One possible contributing factor is that humans evolved in a resource limited environment, so that we evolved to consume as much as we possibly could, because in most of our evolutionary history, consuming as much as you possibly could directly maximized fitness.

However, one might also imagine that earlier in our past, consuming beyond what was needed to sustain life signaled to potential mates that a potential partner would have the resources to feed and care for offspring – and thus increase reproductive success.

Our drive to consume beyond what is needed to sustain our lives may be in part a consequence of a psychology that improved our evolutionary fitness by signaling our desirability as mates.

Observations indicate that financially successful people tend to be more sought after as mates than people who are living at a subsistence level.

The potential mate that is able to give valuable gifts is likely to be the potential mate that can provide for offspring, increasing reproductive success and evolutionary fitness.

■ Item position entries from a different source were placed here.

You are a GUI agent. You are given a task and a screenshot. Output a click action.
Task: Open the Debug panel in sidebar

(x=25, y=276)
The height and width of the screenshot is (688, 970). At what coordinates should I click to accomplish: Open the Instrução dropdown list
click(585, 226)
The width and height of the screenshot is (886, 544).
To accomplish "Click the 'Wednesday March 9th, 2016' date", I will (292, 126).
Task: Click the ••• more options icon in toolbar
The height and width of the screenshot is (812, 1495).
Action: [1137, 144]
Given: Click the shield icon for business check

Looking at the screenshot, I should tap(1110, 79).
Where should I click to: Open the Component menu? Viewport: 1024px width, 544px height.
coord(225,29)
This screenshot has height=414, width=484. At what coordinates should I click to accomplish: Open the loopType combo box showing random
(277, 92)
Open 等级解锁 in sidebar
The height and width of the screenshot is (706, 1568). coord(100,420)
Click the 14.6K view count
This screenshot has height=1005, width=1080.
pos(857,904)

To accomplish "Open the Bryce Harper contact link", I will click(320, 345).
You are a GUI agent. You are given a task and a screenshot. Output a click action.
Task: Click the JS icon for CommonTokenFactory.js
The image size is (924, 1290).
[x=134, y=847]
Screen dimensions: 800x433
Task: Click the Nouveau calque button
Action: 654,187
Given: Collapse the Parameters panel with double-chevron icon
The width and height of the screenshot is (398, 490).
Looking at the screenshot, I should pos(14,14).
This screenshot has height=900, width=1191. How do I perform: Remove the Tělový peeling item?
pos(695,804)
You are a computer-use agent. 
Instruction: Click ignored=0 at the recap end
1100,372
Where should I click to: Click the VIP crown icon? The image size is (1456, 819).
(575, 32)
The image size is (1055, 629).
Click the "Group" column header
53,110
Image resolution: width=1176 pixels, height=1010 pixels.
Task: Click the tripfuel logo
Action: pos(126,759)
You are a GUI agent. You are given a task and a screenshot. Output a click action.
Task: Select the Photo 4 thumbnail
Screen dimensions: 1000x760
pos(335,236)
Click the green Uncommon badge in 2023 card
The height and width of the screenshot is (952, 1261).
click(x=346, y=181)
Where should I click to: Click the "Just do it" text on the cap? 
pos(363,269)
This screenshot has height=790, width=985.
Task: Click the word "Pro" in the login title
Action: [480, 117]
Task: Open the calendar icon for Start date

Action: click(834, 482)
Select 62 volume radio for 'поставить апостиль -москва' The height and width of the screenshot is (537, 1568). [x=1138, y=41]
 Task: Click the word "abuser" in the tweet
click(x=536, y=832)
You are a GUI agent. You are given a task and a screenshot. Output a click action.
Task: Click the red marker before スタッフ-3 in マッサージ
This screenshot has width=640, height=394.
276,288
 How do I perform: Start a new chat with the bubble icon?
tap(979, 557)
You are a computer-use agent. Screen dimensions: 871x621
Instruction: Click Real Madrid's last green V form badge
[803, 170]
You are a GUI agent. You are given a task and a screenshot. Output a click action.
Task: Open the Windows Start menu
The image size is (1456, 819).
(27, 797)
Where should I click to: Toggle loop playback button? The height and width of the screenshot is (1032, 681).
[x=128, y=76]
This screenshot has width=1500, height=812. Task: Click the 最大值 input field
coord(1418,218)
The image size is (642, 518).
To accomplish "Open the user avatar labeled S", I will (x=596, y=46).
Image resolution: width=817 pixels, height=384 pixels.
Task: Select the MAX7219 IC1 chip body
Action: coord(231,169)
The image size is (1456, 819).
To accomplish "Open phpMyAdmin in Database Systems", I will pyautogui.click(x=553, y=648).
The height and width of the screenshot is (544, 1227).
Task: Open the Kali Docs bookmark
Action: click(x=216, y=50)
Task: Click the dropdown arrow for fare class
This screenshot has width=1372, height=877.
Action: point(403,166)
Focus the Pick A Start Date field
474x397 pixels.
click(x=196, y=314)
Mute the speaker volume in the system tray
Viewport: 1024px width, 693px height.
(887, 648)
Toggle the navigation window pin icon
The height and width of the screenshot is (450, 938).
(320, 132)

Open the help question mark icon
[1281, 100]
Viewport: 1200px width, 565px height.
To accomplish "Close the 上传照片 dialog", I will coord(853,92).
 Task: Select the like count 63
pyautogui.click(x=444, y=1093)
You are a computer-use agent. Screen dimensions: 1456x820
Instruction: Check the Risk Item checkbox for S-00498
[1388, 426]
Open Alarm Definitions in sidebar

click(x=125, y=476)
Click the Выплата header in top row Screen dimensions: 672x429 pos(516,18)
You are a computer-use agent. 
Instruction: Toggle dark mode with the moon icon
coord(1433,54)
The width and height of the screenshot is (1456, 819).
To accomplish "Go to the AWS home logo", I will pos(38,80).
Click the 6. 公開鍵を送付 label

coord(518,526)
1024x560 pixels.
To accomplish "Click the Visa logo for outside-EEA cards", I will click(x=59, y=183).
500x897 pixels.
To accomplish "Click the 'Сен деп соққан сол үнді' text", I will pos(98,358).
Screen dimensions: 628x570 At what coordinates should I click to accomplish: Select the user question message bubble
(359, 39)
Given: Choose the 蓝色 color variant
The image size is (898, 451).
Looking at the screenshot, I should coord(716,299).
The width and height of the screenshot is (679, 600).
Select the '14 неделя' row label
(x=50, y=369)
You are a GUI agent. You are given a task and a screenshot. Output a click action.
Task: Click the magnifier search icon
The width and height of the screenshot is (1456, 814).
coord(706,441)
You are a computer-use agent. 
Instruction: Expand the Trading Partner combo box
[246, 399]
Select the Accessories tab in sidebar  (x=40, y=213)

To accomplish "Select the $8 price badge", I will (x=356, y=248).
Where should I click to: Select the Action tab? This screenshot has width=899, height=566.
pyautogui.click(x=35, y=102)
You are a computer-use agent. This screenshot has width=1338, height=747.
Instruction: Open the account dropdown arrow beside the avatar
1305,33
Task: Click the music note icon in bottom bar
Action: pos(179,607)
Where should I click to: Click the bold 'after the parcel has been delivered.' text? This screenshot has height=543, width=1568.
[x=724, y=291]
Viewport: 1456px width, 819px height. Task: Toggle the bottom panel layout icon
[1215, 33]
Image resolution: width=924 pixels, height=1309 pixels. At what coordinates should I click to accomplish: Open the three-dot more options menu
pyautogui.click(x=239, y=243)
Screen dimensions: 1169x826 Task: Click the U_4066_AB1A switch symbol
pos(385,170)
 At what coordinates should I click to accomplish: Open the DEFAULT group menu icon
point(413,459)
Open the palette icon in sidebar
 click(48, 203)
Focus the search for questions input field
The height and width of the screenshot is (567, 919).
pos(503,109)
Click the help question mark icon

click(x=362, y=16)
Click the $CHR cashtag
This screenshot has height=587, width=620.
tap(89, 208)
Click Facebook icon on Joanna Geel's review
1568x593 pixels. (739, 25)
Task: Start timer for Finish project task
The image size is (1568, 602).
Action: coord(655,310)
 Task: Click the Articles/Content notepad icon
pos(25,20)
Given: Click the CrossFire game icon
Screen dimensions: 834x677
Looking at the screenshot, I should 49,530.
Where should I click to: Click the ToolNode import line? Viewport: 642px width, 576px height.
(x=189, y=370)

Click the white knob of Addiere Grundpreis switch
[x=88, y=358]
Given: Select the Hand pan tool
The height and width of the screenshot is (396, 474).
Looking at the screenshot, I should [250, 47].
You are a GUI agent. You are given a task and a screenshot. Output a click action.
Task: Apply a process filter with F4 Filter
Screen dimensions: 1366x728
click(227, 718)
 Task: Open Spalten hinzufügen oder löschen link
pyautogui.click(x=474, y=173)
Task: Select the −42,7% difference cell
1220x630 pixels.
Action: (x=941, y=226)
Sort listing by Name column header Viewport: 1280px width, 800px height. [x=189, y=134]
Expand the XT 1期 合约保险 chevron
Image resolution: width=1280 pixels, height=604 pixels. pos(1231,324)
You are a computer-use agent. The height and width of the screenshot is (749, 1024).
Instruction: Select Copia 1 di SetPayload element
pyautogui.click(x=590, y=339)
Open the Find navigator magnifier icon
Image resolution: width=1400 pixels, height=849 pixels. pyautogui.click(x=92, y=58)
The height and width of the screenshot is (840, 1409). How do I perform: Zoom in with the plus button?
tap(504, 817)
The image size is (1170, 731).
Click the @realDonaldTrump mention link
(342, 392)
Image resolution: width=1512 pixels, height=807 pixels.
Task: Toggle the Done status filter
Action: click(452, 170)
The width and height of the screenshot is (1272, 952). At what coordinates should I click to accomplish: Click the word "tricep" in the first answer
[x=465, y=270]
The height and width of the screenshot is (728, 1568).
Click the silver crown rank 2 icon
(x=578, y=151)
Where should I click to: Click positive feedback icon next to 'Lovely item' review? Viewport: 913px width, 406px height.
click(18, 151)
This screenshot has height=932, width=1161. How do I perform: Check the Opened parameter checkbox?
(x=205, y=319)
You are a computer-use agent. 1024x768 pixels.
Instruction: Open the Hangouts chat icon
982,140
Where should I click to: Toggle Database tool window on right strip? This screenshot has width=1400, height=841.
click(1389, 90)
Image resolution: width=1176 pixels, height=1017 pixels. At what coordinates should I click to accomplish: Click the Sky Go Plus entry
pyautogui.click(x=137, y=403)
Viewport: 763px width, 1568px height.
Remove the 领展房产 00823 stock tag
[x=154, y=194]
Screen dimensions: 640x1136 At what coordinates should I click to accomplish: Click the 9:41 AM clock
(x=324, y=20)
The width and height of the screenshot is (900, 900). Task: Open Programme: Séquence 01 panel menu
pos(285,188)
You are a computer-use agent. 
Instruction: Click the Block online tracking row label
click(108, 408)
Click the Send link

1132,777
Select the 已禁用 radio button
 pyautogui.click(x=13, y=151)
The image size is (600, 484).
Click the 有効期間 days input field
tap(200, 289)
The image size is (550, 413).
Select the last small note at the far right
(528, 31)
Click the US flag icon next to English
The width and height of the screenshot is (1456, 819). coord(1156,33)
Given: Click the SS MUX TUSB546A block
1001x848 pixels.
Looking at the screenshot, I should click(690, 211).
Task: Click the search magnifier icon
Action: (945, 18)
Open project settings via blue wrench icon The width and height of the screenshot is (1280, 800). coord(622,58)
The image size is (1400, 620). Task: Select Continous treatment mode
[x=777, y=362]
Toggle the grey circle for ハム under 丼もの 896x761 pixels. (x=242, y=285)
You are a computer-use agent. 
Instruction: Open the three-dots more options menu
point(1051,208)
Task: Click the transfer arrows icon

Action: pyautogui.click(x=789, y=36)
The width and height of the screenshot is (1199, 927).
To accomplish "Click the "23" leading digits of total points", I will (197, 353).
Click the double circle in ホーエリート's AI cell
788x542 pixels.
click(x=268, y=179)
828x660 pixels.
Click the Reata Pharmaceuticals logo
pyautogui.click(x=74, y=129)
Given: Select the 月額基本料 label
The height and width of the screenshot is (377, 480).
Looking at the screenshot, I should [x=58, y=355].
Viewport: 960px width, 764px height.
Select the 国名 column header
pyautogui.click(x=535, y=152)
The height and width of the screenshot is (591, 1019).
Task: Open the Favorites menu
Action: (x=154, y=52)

People’s happiness tends to be associated with their amount of consumption relative to their peers, and less so to absolute levels of consumption. This is consistent with the drive to consume being closely tied to social signaling functions that increase evolutionary fitness.

Our drive to excessive consumption might be a bit like the peacock’s tail – something that, absent the signaling value, would decrease our evolutionary fitness; something that is maintained through sexual selection.

One might imagine that, in evolutionary equilibrium in a simple system with perfect information, the marginal benefit to fitness from consumption would equal the marginal benefit to fitness from savings. This, I think, is the conceptual underpinning of determination of the optimal savings rate from the perspective of evolutionary fitness.

Paul Baum, Willows on the brook, 1900

Of course, we are not slaves to evolution.

We have a neo-cortex that not only allows us to play chess, but also allows us to be thoughtful about how we might increase our evolutionary fitness.

If our drive to excessive consumption is damaging the planet, we can use reason to develop ways to meet our psychological needs while lessening this damage. (An alternative is to deny our psychological desires, but this seems to be a much more difficult path both psychologically and politically.)

Paul Signac, The port at sunset (opus 236, Saint Tropez)

The increase in value from the service sector relative to the manufacturing sector (for example, the value we get from books, movies, music, and so on) points to ways that we can satisfy desires to consume with relatively little impact in the material world.

Rather than asking people to consume less, we can work on dematerialization of value generation. This can be done by expanding the service sector, for example by increasing the value of information and social relationships.

The internet is be a major step forward in human history. We are interacting with each other, often in real time, without the need for transportation. We are consuming music and videos and video games that can be replicated at very low marginal cost.

We may be entering a new era of increasingly dematerialized consumption may allow us to reconcile our evolutionary past with a future that places fewer material demands on our environment.


I thank Harry Saunders and Juan Moreno Cruz for contributing to some of the ideas expressed here.